Wednesday, September 30, 2009

Desert Daze - A Southwest Adventure (XXIV)

Part Twenty-Four: Willow Creek Canyon Falls and the Bighorn Sheep

(First time reading this 'Desert Daze' story? Scroll down to 'Older Posts' to start with Part One)

Or rather, his skeleton, but I’ll get to that…

For the second waterfall hike of the day, I tackle Willow Creek Canyon. The first section of the route is pure drudgery; it’s more than a mile across a vast, ankle-twisting alluvial fan before even reaching the canyon mouth. (An alluvial fan is an outspread, gently sloping mass of alluvium [rocks and sand] deposited by a stream, especially in an arid or semiarid region where a stream issues from a narrow canyon onto a plain or valley floor. Viewed from above, it has the shape of an open fan, the apex being at the valley mouth.) There is not even a hint of water here, just rocks, sand and more rocks and sand.

When I finally do reach the mouth of the canyon and enter it, there is still no sign of water. I hope the waterfalls are running since that is the whole point of this hike. After about another three-quarters of a mile of trudging through shifting sand and loose rock, the canyon abruptly narrows into not much more than a deep crack in the mountain wall. Not long after that, water magically appears in the form of a pretty, little gurgling stream, the music of which reverberates pleasantly off the canyon walls. I realize now that the water was with me all along but deep down in the sand whereas here there is only solid rock, nowhere for it to hide.

With the discovery of water, my enthusiasm is now rekindled and I practically sprint up the narrow defile until I reach my goal – the waterfall.
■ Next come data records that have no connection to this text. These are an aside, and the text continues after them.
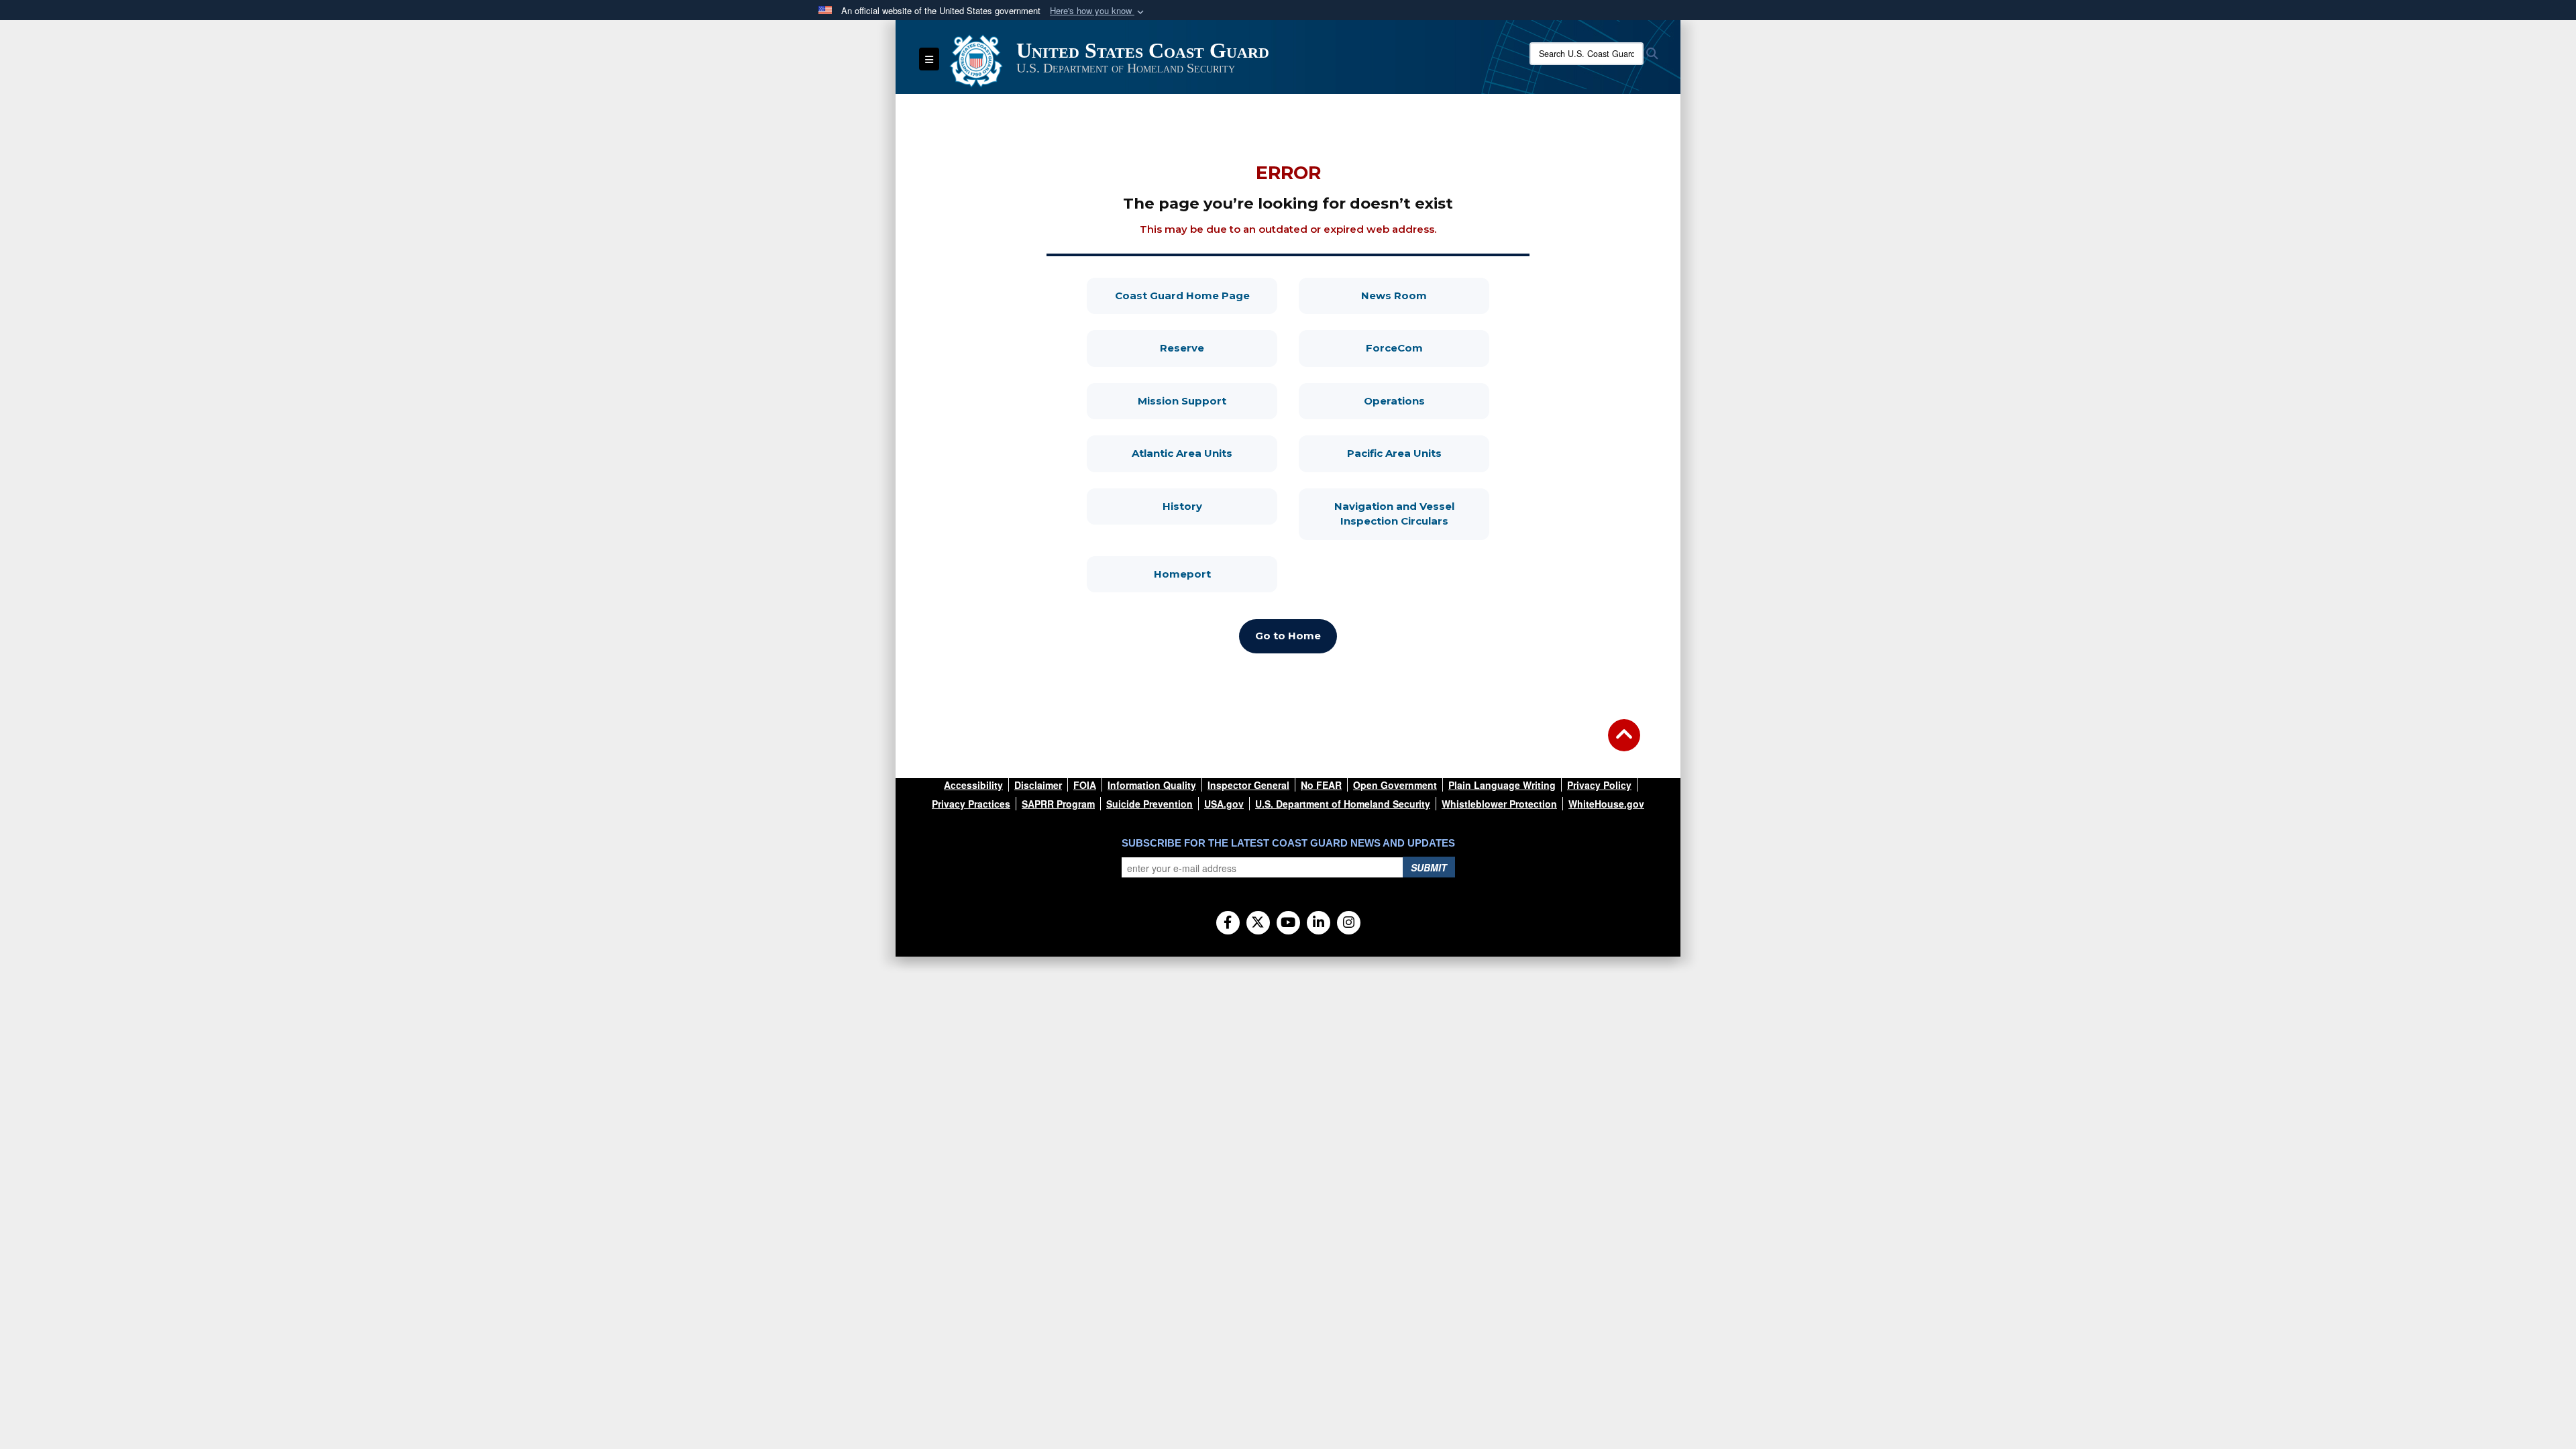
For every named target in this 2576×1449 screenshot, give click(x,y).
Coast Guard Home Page (1196, 295)
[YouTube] (1288, 923)
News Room (1425, 295)
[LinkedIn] (1318, 923)
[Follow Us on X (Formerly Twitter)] (1258, 923)
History (1220, 506)
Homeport (1215, 573)
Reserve (1218, 347)
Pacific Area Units (1418, 453)
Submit (1429, 867)
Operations (1426, 400)
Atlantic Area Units (1204, 453)
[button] (1098, 11)
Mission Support (1207, 400)
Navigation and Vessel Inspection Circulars (1411, 514)
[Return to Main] (1624, 743)
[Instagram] (1348, 923)
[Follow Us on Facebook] (1228, 923)
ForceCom (1427, 347)
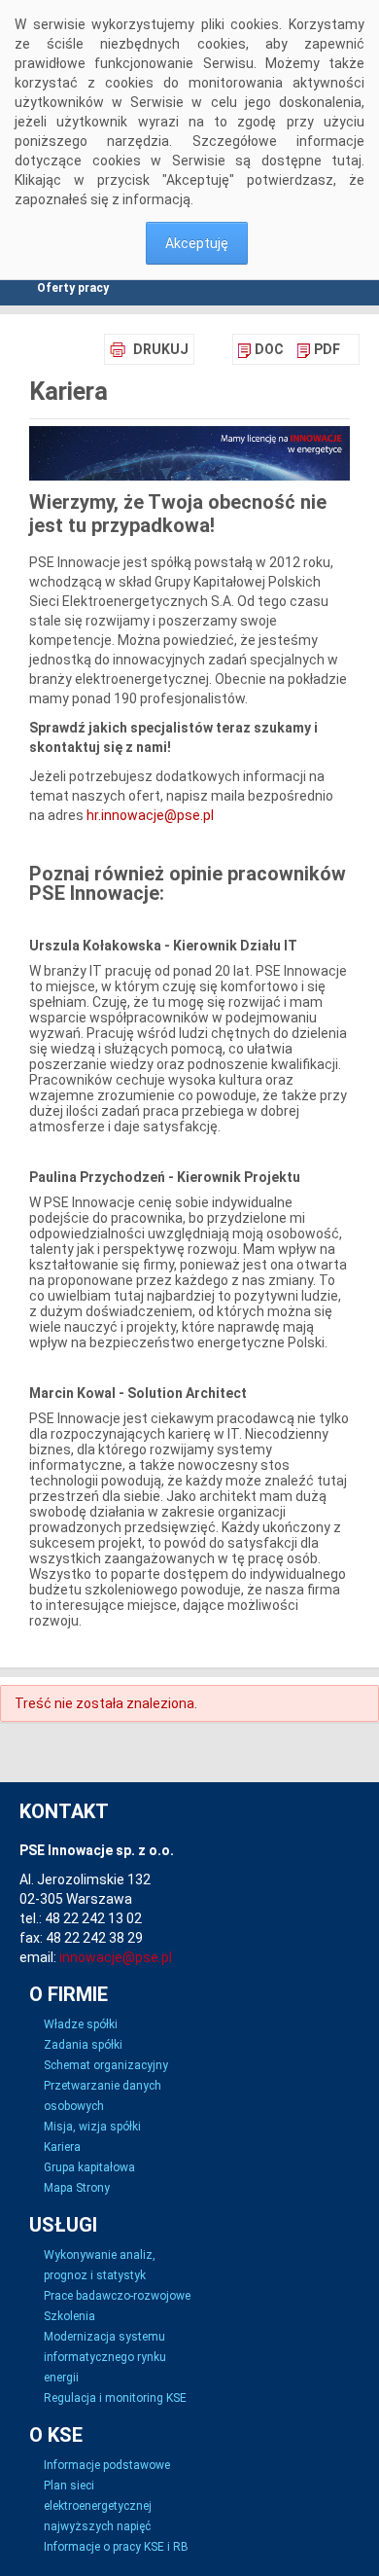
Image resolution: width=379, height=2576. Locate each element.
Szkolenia (69, 2316)
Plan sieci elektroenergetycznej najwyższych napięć (98, 2506)
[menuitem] (261, 349)
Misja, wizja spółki (92, 2126)
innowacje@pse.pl (115, 1957)
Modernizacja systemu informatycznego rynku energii (105, 2357)
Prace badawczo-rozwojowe (117, 2296)
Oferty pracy (73, 288)
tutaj (346, 160)
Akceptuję (196, 243)
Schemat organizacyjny (106, 2065)
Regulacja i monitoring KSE (115, 2398)
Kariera (62, 2147)
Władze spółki (81, 2024)
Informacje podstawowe (107, 2465)
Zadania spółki (83, 2045)
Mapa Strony (77, 2188)
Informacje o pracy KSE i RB (116, 2547)
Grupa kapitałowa (89, 2167)
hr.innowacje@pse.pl (150, 815)
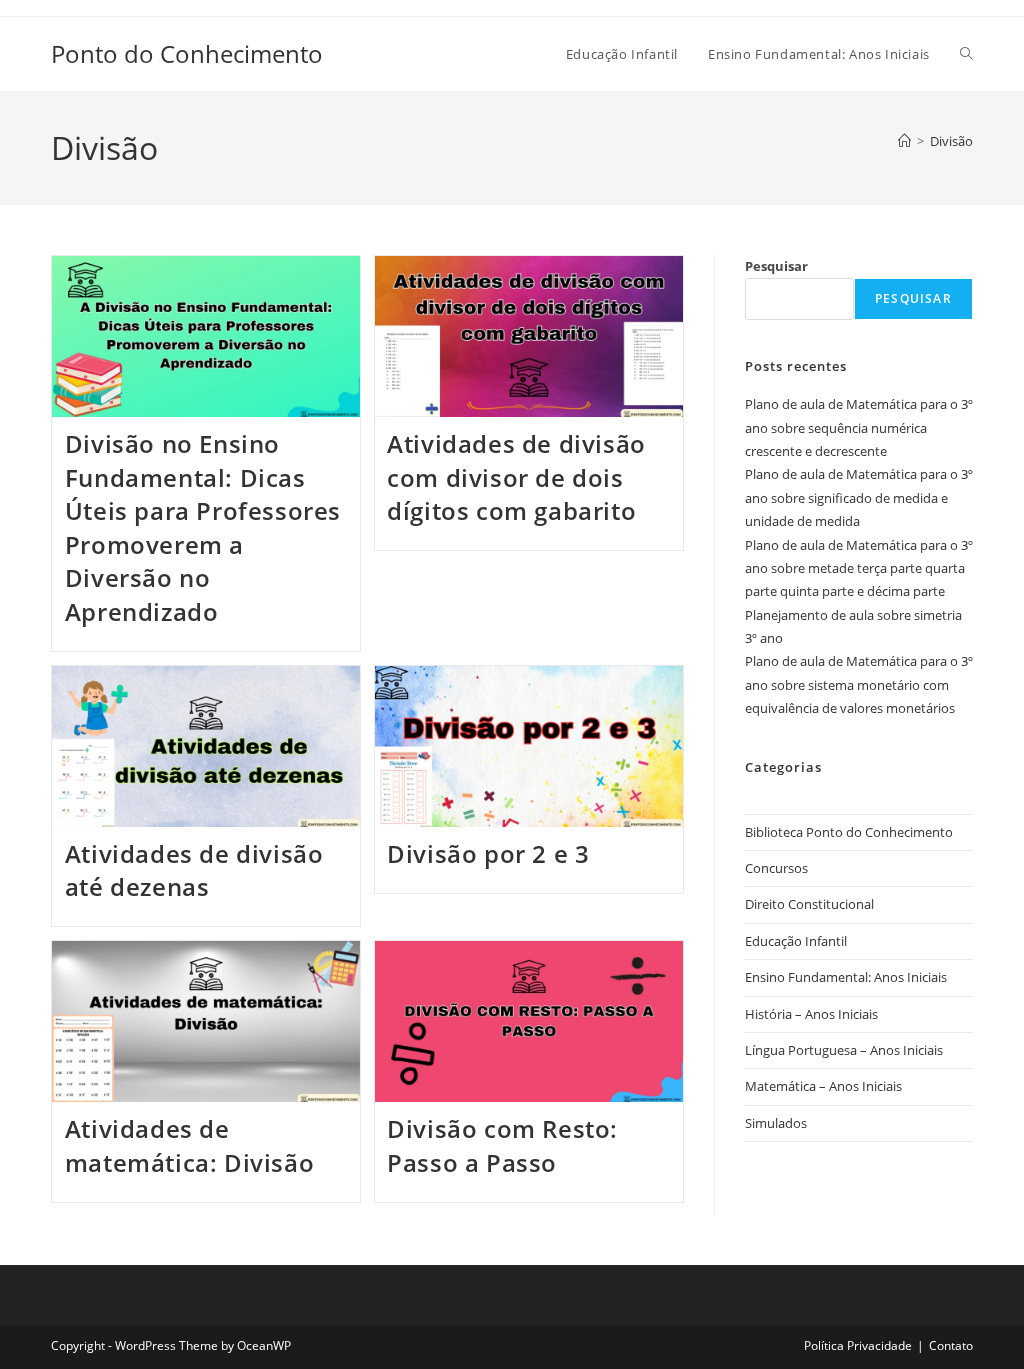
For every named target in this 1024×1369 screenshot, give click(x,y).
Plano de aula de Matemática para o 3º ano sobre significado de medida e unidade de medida (859, 497)
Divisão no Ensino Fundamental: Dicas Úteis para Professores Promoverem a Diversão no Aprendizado (203, 527)
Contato (951, 1345)
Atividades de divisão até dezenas (194, 870)
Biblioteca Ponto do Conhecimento (849, 832)
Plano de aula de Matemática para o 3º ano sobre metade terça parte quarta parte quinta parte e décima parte (859, 568)
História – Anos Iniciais (811, 1014)
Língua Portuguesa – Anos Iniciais (844, 1050)
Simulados (776, 1123)
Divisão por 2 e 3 (488, 853)
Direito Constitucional (809, 904)
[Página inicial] (904, 141)
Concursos (776, 868)
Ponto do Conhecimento (187, 53)
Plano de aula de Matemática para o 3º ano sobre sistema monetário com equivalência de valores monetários (859, 684)
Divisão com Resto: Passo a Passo (502, 1145)
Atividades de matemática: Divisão (189, 1145)
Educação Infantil (796, 941)
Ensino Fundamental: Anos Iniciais (846, 977)
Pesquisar (776, 266)
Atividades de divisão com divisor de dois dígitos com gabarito (516, 477)
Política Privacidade (858, 1345)
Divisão (951, 141)
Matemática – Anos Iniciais (823, 1086)
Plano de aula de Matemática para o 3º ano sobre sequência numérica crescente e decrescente (859, 427)
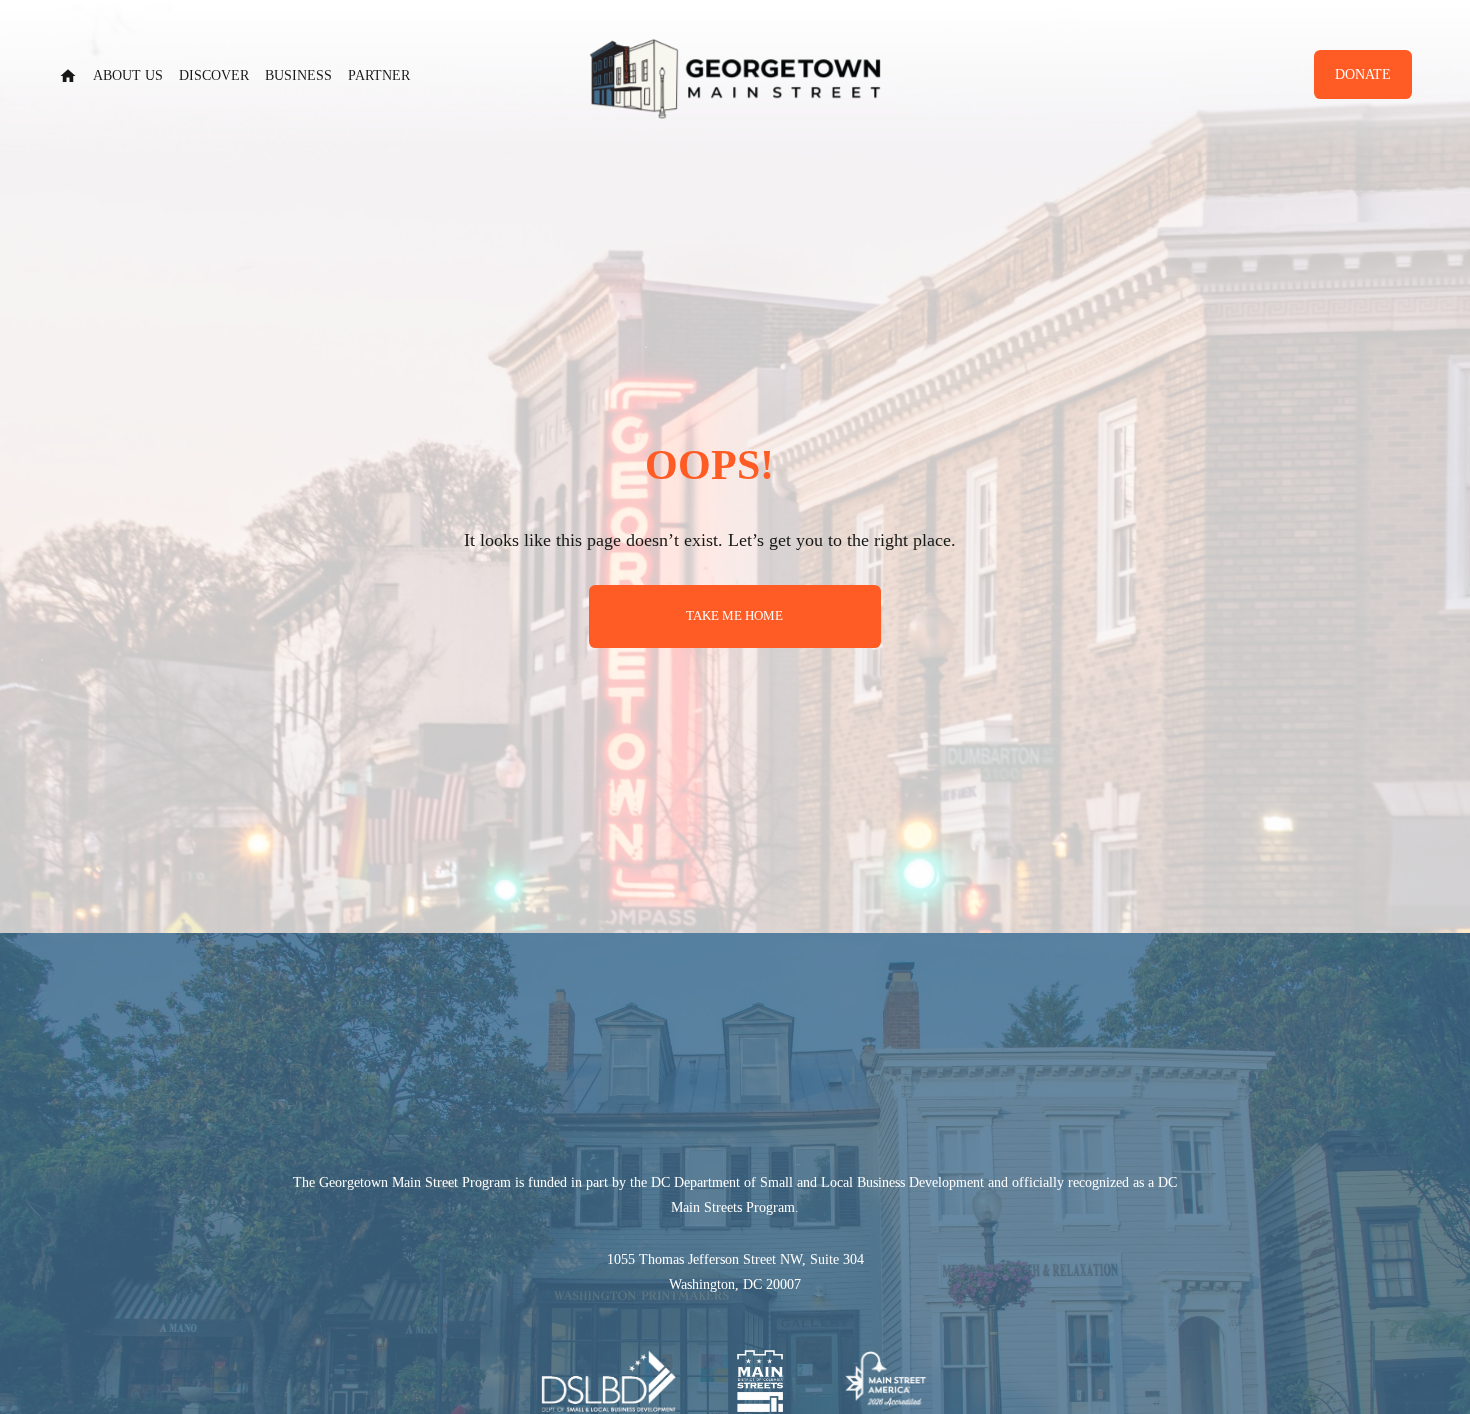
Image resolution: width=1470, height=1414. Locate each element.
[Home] (68, 76)
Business (298, 75)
There it is and it’s a nice one, spilling and splashing down a fifty foot wall. I’ve read that there is a way up and around the waterfall, with more waterfalls upstream but this is the end of the hike for me, I’ve done enough today and I’m not about to attack a fifty foot wall.

I’ve enjoyed two waterfalls in one day in otherwise bone-dry Death Valley, who would’ve thought? I turn to go back, but as I turn, something in my peripheral vision causes me to look right. There, at the base of the wall is a skeleton! It’s of a bighorn sheep! I guess even these normally surefooted animals slip once in a while. Before today, I hadn’t even realized that bighorn sheep inhabited Death Valley, I thought they only lived in much colder climes - but here lying at my feet was irrefutable evidence to the contrary.



With my hiking and solitude urges satisfied for the day, I leave the waterfall and skeleton behind and trudge back through all that sand and rock to where I started. At least this way is downhill. Finally, I spy Hotel Truck waiting patiently in the distance for the next adventure. When I reach ‘er, I climb in, start ‘er up, and get back on the road pointing ‘er west towards my next destination: the deepest mountain valley in the lower 48.

Next: Mountains to the Left of Me, Mountains to the Right, Here I Am, Stuck in the Valley - Great View!

2 comments:

Kristie Maynard said...

Glad you didn't attempt what that sheep couldn't seem to do. Some hiker would be coming across you like that and that would surely be a horrible thing.

David Lawrence Reade said...

You're right Kristie, I usually just 'do', I don't think of the consequences - I could have wound up right beside 'him'!